▶ [Provided entries]:
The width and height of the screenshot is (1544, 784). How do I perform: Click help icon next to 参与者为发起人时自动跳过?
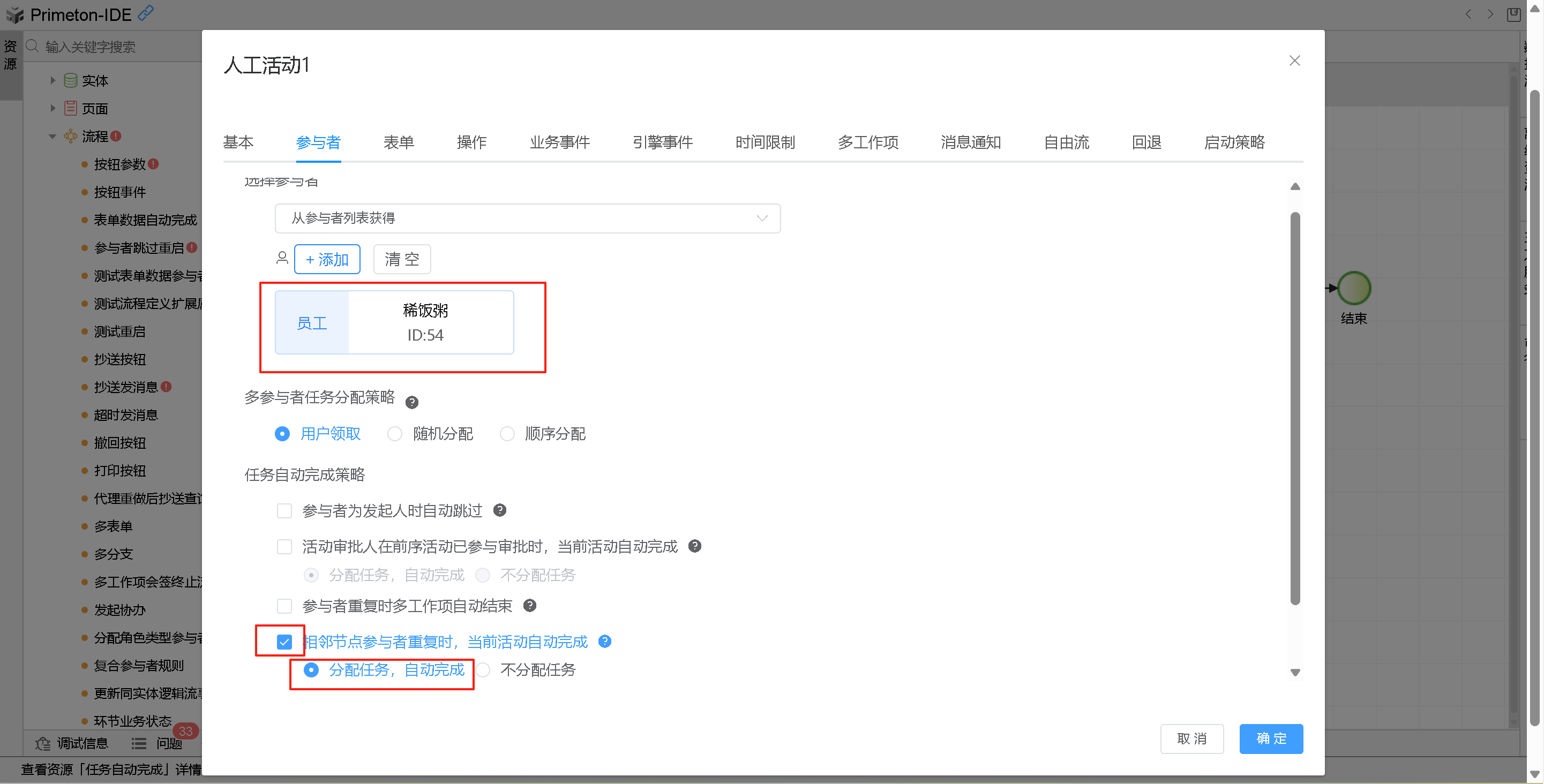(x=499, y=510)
...
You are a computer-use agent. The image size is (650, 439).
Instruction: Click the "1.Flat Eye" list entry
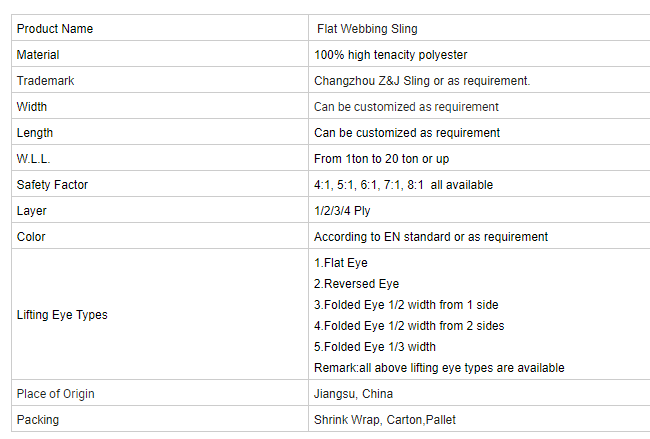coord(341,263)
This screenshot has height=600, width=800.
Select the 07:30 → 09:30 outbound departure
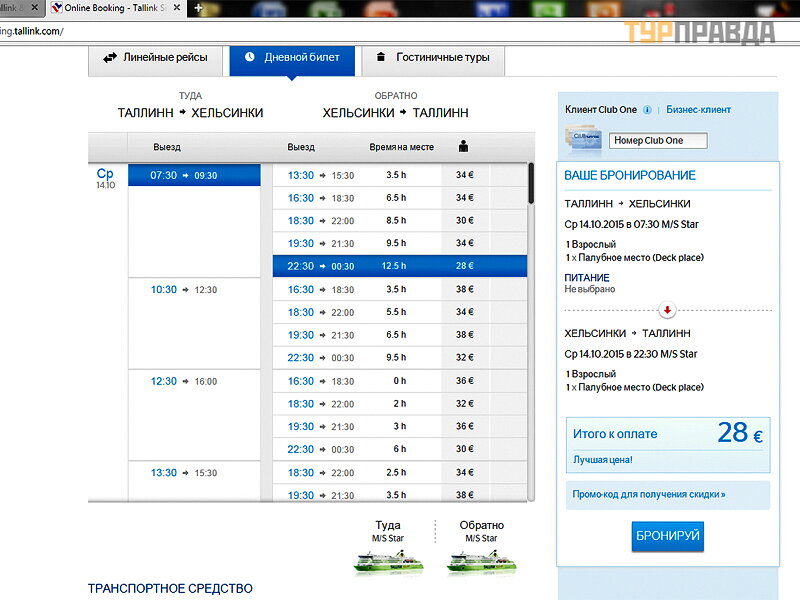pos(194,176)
---
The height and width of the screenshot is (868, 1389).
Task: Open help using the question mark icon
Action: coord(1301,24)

▶ [Exercise prompt]:
In the records, take the part that opens with the line containing "The width and" and closes with the line containing "(x=499, y=510)", and write out those lines again with "help icon" changed to "question mark icon" and everything else left as it is. Leave the pictures out of the answer.

▶ [Full answer]:
The width and height of the screenshot is (1544, 784). How do I perform: Click question mark icon next to 参与者为发起人时自动跳过?
(x=499, y=510)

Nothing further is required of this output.